§ **Required action**
Only the number is wanted: how many lines in the material below contain "thumbnail".

(Records to process)

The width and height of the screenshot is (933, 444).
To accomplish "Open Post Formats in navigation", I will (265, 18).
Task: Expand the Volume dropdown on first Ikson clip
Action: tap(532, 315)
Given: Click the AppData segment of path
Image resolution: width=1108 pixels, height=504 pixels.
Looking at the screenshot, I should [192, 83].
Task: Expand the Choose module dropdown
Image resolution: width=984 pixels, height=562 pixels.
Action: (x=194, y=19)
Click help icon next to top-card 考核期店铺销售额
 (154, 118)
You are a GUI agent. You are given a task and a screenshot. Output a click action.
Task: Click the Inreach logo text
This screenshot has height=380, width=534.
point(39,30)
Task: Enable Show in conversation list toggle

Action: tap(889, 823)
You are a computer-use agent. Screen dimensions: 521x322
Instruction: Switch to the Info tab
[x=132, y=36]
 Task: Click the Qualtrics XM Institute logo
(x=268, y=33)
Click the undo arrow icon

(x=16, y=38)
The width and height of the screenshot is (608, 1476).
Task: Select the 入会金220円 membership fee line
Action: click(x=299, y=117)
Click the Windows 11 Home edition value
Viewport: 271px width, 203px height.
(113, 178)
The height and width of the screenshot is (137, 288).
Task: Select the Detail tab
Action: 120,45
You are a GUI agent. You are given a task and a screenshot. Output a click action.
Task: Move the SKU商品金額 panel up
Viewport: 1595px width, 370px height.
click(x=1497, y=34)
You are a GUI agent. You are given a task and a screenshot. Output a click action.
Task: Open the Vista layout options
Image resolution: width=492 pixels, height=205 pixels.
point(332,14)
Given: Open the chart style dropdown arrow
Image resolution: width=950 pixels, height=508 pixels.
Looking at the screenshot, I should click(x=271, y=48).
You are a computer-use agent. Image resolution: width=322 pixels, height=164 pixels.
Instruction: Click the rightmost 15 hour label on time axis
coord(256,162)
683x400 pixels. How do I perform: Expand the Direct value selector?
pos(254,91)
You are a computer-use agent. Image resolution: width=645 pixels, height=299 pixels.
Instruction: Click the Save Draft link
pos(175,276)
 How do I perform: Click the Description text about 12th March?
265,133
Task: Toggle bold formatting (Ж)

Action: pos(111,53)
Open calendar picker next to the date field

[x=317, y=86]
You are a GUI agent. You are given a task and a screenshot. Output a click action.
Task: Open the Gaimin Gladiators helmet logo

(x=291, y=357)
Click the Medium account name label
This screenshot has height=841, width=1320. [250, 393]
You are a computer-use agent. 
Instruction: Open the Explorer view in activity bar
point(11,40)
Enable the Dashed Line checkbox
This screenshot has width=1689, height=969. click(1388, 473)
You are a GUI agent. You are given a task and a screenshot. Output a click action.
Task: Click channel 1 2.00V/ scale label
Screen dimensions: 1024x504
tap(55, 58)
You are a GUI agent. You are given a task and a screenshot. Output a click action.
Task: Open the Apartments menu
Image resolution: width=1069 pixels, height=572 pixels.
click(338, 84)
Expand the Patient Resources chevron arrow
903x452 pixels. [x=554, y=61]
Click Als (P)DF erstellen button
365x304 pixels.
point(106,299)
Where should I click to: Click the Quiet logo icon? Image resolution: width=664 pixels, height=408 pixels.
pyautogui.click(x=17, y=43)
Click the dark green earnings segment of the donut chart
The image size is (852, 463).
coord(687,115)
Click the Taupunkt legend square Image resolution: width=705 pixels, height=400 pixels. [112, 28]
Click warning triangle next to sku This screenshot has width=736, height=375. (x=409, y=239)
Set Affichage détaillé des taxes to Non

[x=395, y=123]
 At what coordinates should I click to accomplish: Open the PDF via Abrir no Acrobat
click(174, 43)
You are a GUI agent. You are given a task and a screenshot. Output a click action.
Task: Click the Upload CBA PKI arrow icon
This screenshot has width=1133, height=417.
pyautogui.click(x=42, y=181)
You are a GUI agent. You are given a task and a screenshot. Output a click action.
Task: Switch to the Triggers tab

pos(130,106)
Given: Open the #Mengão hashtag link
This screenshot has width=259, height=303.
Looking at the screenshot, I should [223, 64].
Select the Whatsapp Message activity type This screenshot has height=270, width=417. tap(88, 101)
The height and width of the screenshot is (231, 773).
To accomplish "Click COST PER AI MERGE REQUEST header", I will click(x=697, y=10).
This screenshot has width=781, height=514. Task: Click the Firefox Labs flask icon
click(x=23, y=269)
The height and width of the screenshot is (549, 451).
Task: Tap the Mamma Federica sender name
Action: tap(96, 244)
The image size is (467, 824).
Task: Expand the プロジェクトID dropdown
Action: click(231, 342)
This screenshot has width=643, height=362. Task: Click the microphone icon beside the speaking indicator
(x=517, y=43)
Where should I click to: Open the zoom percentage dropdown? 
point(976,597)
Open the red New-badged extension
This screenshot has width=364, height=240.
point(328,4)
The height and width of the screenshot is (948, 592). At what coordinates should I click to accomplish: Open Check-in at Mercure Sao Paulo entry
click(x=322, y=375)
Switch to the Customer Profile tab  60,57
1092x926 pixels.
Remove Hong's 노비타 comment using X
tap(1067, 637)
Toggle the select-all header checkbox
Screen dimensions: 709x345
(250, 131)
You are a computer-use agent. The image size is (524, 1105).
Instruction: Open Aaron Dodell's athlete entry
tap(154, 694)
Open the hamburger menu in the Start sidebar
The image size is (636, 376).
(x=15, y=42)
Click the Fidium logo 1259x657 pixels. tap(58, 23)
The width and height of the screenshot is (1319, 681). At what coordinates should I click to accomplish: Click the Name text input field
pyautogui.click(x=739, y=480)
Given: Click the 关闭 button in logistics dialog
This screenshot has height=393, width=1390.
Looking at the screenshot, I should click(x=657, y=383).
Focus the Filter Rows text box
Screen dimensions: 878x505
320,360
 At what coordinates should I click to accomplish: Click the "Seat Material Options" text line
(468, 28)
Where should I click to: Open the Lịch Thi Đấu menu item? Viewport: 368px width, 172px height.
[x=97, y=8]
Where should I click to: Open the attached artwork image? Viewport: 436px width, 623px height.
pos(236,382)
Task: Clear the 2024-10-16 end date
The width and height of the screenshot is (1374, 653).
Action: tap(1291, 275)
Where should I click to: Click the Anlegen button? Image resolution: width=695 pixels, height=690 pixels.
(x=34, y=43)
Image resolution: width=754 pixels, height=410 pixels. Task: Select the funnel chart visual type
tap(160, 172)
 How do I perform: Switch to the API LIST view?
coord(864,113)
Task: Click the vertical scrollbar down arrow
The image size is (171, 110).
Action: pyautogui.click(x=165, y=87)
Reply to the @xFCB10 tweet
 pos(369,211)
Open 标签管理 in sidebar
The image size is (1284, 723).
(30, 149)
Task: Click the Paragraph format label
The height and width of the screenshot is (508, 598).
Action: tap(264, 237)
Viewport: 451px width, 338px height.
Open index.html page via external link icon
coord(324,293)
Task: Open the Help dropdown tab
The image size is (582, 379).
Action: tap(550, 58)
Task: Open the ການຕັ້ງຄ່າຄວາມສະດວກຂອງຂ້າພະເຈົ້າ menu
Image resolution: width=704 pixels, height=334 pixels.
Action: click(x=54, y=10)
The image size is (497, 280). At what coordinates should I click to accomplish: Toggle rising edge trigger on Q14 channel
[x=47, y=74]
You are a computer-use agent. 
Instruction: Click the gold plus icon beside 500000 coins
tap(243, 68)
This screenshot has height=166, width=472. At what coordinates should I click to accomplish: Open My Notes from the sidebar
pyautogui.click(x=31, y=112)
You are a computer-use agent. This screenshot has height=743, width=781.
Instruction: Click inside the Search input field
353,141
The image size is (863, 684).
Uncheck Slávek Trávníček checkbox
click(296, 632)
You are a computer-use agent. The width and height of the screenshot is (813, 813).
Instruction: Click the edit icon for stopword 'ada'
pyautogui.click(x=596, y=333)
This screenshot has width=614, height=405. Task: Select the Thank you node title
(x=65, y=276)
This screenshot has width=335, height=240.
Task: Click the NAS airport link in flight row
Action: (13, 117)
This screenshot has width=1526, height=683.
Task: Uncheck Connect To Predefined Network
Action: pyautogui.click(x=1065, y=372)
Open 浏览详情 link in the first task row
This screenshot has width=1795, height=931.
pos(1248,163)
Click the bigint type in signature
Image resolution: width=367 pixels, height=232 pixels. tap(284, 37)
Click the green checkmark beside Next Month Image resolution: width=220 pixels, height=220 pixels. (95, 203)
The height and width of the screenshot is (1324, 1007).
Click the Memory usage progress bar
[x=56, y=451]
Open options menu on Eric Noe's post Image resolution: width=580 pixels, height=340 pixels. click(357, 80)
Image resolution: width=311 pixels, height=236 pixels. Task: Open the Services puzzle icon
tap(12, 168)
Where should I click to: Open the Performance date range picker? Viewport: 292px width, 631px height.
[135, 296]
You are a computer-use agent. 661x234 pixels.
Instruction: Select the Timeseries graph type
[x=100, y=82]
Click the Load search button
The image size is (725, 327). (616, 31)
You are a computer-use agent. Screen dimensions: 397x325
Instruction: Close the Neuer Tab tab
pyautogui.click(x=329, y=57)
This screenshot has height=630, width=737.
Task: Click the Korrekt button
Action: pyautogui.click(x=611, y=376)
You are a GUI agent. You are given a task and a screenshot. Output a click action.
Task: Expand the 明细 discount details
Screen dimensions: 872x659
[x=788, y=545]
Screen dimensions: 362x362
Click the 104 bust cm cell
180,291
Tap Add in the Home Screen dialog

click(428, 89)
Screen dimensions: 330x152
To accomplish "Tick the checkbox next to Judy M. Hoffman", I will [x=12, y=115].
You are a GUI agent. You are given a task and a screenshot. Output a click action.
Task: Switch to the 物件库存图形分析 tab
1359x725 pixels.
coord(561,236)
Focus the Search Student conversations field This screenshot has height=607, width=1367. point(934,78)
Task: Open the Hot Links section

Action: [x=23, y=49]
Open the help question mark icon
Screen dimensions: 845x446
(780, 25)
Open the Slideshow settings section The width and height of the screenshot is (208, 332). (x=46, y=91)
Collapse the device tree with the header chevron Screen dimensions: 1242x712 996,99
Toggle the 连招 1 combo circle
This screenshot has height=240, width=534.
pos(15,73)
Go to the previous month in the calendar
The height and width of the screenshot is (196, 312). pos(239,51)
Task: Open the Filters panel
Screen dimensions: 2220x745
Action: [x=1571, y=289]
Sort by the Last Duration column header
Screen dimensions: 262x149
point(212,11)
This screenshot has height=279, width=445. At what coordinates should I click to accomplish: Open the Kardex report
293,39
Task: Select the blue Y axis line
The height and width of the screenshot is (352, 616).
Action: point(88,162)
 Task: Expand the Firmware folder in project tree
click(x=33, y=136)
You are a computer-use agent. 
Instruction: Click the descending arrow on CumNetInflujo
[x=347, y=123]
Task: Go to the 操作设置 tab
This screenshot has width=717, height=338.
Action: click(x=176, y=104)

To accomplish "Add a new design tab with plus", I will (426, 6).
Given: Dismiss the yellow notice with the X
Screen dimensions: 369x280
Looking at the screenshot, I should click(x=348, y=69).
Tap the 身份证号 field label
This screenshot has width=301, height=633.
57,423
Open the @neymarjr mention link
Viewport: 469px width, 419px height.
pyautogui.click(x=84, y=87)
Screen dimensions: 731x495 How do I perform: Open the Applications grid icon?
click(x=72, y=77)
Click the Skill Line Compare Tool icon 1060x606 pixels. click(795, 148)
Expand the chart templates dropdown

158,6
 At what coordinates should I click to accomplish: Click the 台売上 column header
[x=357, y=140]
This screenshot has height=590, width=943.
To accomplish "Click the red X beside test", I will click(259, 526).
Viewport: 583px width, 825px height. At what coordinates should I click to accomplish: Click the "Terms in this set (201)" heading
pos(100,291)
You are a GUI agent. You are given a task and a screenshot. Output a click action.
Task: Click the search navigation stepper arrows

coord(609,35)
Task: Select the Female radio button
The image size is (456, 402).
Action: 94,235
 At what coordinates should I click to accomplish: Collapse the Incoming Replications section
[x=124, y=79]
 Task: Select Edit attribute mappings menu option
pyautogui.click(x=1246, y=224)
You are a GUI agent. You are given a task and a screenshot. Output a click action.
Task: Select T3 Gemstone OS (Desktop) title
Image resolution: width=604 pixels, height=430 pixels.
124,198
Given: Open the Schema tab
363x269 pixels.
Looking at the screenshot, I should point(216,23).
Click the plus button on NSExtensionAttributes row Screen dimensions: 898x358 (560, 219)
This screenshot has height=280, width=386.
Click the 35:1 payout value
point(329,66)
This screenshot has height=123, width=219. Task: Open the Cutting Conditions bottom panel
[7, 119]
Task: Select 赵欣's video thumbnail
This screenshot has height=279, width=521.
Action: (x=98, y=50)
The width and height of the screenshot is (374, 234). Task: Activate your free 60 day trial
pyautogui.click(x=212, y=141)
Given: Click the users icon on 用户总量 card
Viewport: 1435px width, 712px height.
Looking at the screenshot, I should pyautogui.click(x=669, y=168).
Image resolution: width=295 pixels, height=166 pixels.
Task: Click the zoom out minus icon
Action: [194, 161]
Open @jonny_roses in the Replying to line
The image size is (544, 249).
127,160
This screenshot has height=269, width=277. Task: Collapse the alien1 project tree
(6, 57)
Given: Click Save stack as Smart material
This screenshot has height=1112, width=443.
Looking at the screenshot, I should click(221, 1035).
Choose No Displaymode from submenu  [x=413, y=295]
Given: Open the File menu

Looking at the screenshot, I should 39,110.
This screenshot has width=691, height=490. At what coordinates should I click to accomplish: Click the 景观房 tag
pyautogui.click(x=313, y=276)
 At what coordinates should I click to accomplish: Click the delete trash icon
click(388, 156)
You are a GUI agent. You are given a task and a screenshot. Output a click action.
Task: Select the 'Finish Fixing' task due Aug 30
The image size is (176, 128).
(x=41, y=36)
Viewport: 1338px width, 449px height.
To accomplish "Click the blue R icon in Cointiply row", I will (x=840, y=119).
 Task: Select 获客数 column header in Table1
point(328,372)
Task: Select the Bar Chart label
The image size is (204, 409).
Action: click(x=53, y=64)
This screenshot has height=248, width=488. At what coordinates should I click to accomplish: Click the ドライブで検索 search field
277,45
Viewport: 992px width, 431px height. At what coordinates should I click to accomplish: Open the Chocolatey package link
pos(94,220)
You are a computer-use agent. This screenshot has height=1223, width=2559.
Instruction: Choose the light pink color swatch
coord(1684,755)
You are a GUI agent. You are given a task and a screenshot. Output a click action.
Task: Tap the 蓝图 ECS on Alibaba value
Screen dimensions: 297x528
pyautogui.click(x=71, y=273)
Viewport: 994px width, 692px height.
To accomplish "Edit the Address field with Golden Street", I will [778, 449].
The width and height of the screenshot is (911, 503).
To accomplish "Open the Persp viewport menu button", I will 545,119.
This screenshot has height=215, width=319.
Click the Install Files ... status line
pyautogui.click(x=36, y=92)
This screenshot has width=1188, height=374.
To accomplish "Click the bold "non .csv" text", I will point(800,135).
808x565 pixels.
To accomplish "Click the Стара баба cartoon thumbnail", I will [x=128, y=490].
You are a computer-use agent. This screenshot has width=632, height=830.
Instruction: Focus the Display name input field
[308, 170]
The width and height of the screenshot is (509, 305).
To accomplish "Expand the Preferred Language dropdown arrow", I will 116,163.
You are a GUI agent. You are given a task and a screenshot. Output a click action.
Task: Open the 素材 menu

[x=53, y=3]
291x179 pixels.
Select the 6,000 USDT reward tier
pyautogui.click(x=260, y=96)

(End Records to process)

§ **Solution to the problem**
2